Wednesday, March 4, 2009

Flint's Doppelganger

Photo by Richard Perry courtesy of The New York Times.

Anderson, Indiana looks suspiciously like Flint, doesn't it? And while both cities suffer from a G.M. hangover, Anderson seems to be in the process of recovering, albeit very slowly.

Mary M. Chapman of The New York Times reports:
"It is the home, for example, of two dozen former General Motors factories and thousands of retired auto workers who are still dependent on G.M. for health care and pensions. It once ranked right behind Flint, Mich., as the city with the largest concentration of G.M. operations, and it fell just as hard as the car company faltered.

"But on Monday, Anderson enjoyed some rare bragging rights. A global company, Nestlé, opened a new Coffee-Mate and Nesquik plant here and announced plans to expand to more than a million square feet. Its total investment, $529 million, is creating hundreds of new jobs."
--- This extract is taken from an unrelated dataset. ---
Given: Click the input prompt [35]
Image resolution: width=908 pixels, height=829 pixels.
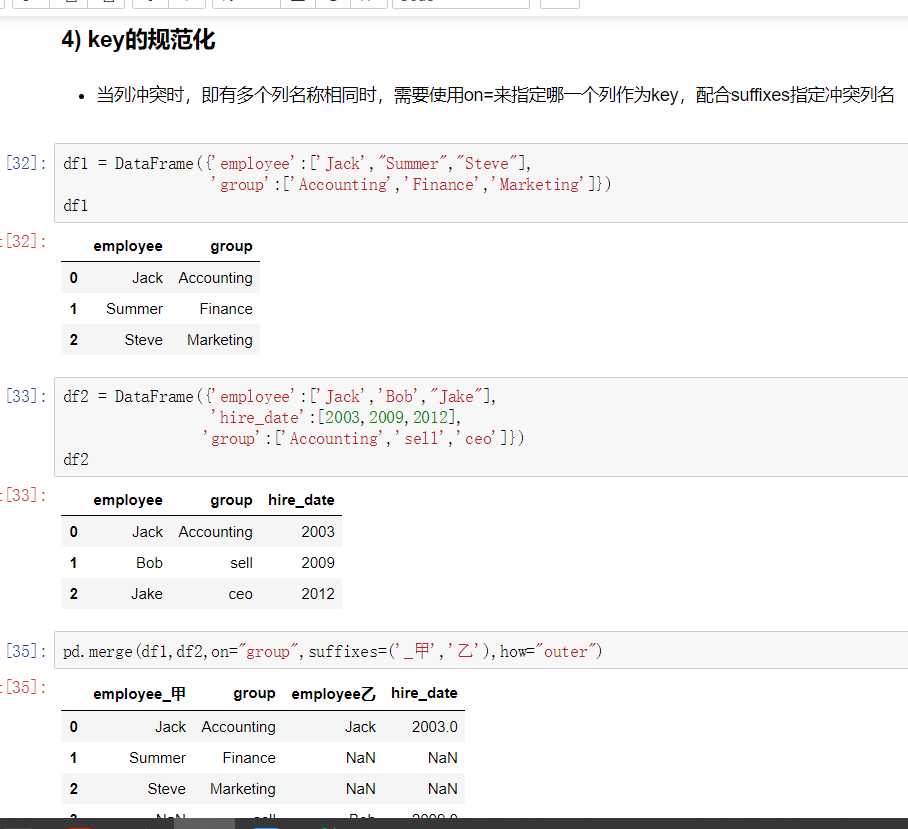Looking at the screenshot, I should [x=26, y=651].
  1. so what was the trade off for nestle's? what do they get for putting in their operation there? there's gotta be something somewhere that's giving up something. corporations like nestle's don't do things like this outta the goodness of their hearts. Who is giving up there water rights??
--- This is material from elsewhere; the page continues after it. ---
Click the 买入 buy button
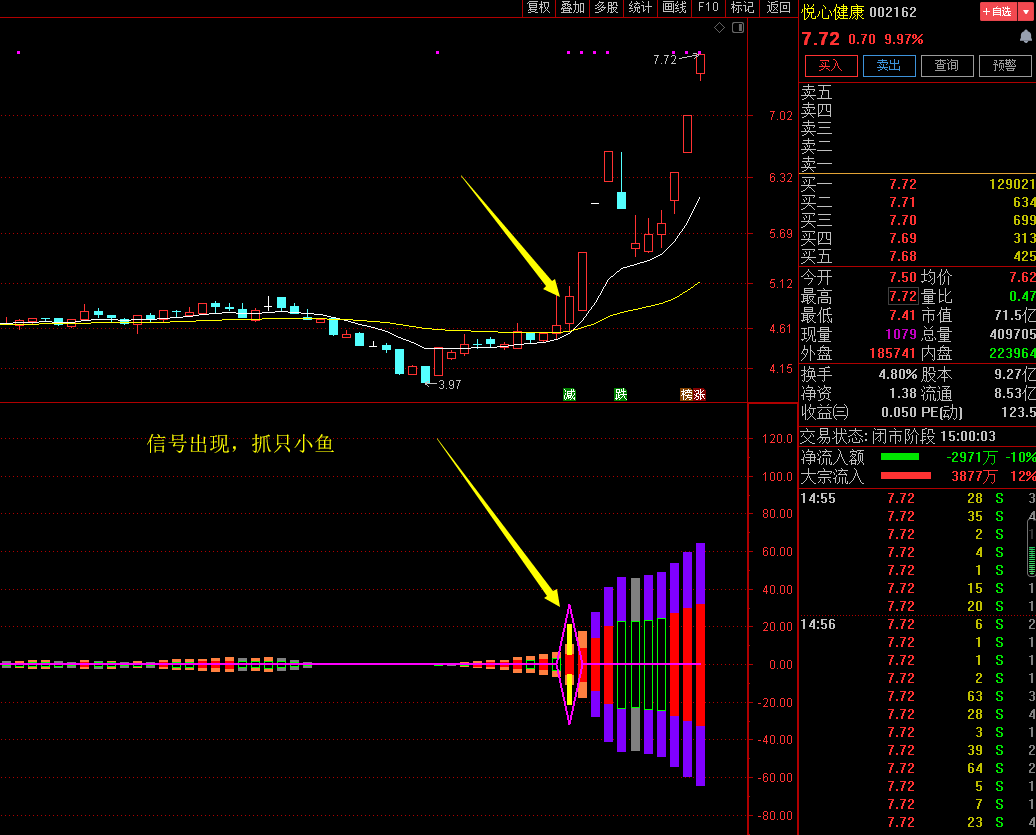 [x=831, y=66]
  2. Maybe they get to dump hot cocoa and marshmallows in the rivers and streams. :)

  3. Nestle was given a very good tax break I don't know exactly how much. Consider this; for 25+ years I have regularly driven by a corn field that is within sight of exit 22 on I-69. Usually my travels involved visiting one or another union factory in Anderson or Muncie. One by one those factories have closed. The similarities between the people and infrastructures of my home town of Flint and Anderson are many. Talk about depressing. Today there is a giant Nestle bunny standing next to I-69 in what used to be the corn field. He is leaning on a large digital sign, flashing the Nestle advertizement of the day. Behind him is a gleaming new factory with a lot packed full of cars. Construction people are outside working in the remaining corn field, getting ready to expand the factory for even more products. I believe I am correct saying, the people of Anderson are damn glad to have that ridiculous bunny by the side of the road. They couldn't care less what taxes Nestle is or isn't paying the city fathers.

  4. must have been fairly tired-look at my pissy spelling! I'm happy for Anderson, really. And they'd couldn't be happier, unless they were moved to Michigan. But, this doesn't excuse nestle's semi-legal behavior towards turning water into a private concern, and their bullying tactics towards small town lawmakers and citizens.

  5. For a little insight on Anderson check out the HBO documentary Dirty Driving: Thundercars of Indiana.

    I've traveled through Anderson, Marion, Fort Wayne, Crawfordsville, Danville, Waukegan, Kenosha, Kankakee, Janesville, Rockford and countless other down on their heels mid-sized Rustbelt factory towns. Flint has about a two decade head start on decay when compared to the above. We are in the elite class of desperation that includes the likes of Gary, East St. Louis, Camden, and Youngstown. Serious decline began in Flint about 30 years ago with massive layoffs and 25% unemployment. I can remember large swaths of bombed out neighborhoods around Oak Park/Buick City back in the early 80s, the likes of which are just now beginning to be experienced by the rest of the country. Welcome to the jungle.

  6. If there were some unsavory deals between Nestle and the Anderson city fathers I would like to know the details, re: above post which refers to semi-legal activity. From the average guys perspective, Anderson courted Nestle and as a result, won their business. On the surface, it looks like a happy relationship. I do acknowledge that, as elsewhere in the rust belt, there are numerous local folks who refuse to work for non-automotive wages. That is their choice to make.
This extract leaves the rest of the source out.